Platform Engineer
Openings X3
Location: London (Hybrid)
Employment Type: Full-time
The Opportunity
We are building a next-generation computational platform that powers large-scale machine learning, data science, and scientific discovery. Our teams work at the intersection of cloud infrastructure, high-performance computing, and data engineering, enabling researchers and ML practitioners to move faster—from experimentation to real-world impact.
This role sits at the heart of the platform: designing, scaling, and operating systems that support GPU-accelerated workloads, batch pipelines, and data-intensive applications.
Who This Role Is For (Choose Your Strength)
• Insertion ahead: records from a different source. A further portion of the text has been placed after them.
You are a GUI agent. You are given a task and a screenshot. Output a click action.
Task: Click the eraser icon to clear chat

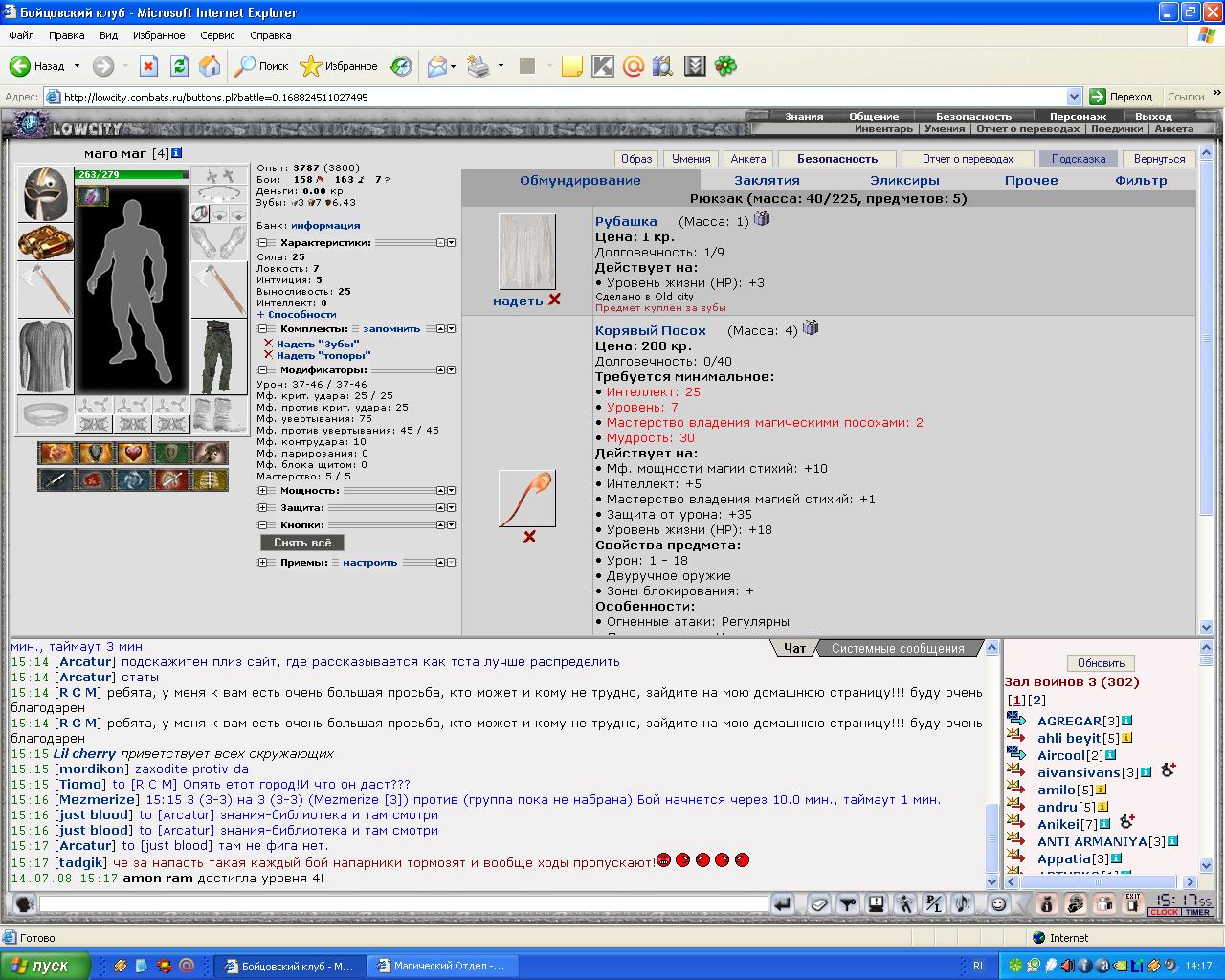tap(819, 903)
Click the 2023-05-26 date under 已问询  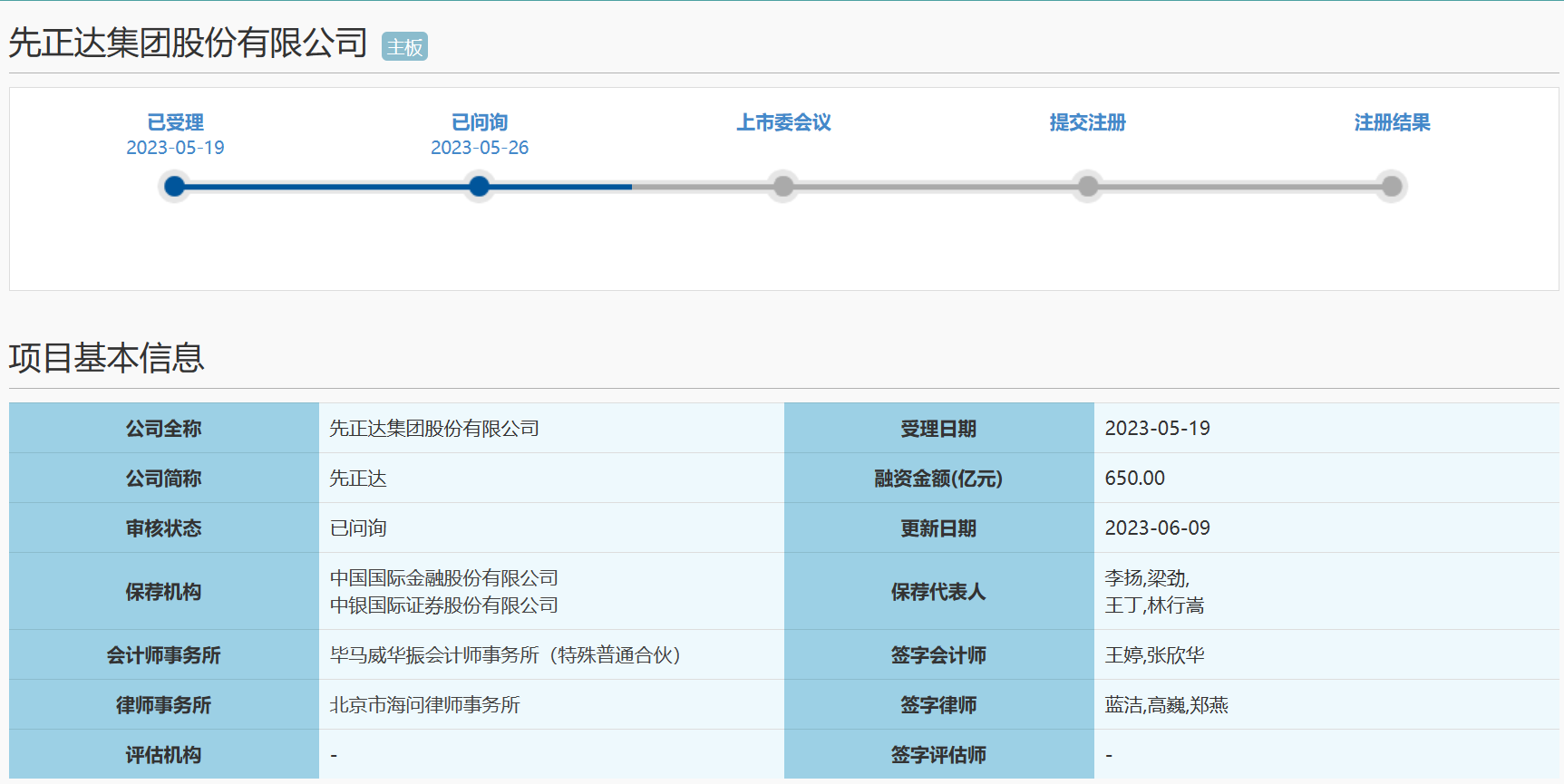[x=480, y=148]
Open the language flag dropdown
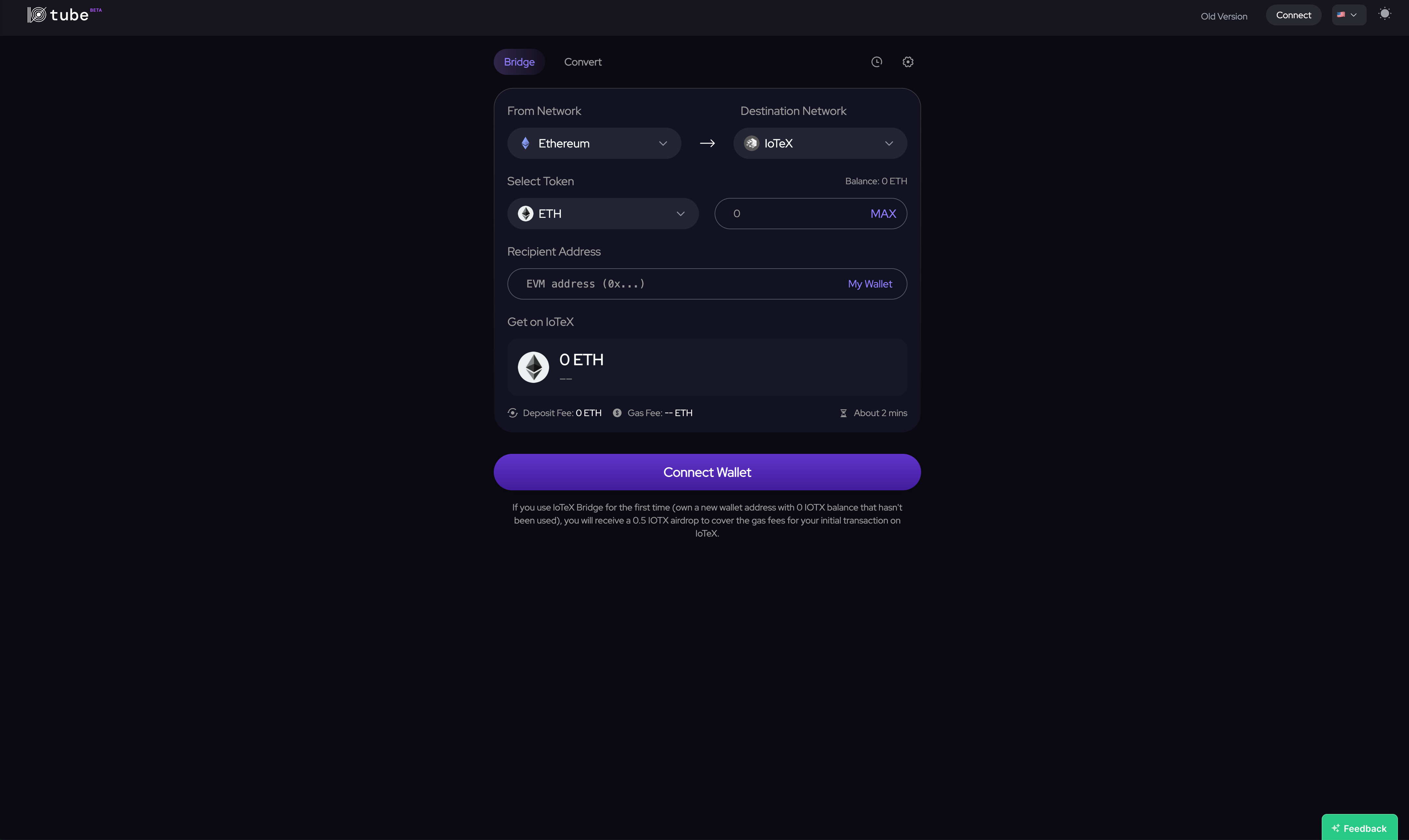This screenshot has height=840, width=1409. 1348,15
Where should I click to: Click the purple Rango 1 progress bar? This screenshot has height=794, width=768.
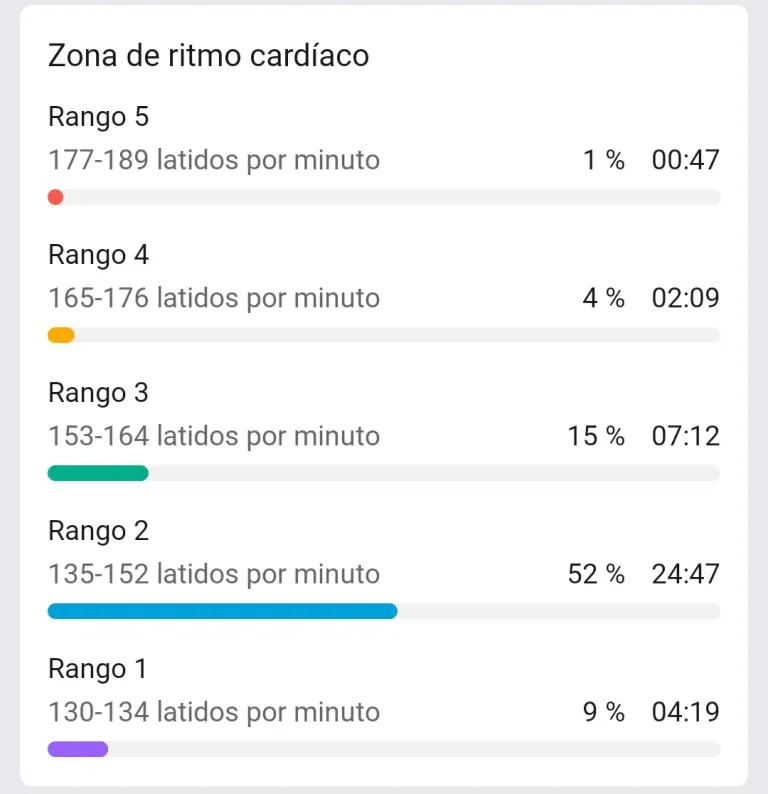coord(78,749)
We’re open to different profiles and will shape the role around your strengths:
🔹 AI Platform / ML Infrastructure Engineers
* Kubernetes-based compute platforms
* GPU scheduling, batch & distributed workloads
* Supporting ML training, inference, and experimentation at scale
🔹 HPC / GPU Engineers
* Job schedulers, MPI, multi-node workloads
* Hybrid cloud and on-prem compute
* Performance, reliability, and cost optimisation
🔹 Strong Data Engineers
* Large-scale data pipelines and data platforms
* Data reliability, orchestration, and observability
* Close collaboration with ML and research teams
What You’ll Work On
* Designing and evolving Kubernetes-based compute platforms across hybrid and multi-cloud environments
* Building and operating GPU-enabled infrastructure for ML and scientific workloads
* Developing and maintaining core platform services, APIs, and internal tooling
* Improving CI/CD pipelines and Infrastructure-as-Code workflows
* Implementing monitoring, alerting, and reliability engineering practices
* Ensuring security, data protection, backup, and disaster recovery best practices
* Partnering closely with ML engineers, data scientists, and researchers to unblock compute and data challenges
What We’re Looking For
* Strong experience in one or more of:
* Platform / infrastructure engineering
* ML infrastructure or MLOps
* HPC or GPU compute
* Data engineering at scale
* Solid experience with Linux and cloud environments
* Hands-on work with Kubernetes or distributed systems
* Experience with Python (or similar) for automation or services
* Familiarity with CI/CD, Git-based workflows, and automation
* Strong problem-solving skills and a collaborative mindset
Bonus
* Terraform or other IaC tools
* Slurm, Kueue, Ray, Spark, or similar systems
* GPU tooling (CUDA, Nvidia operators, schedulers)
* Experience supporting ML training or data science teams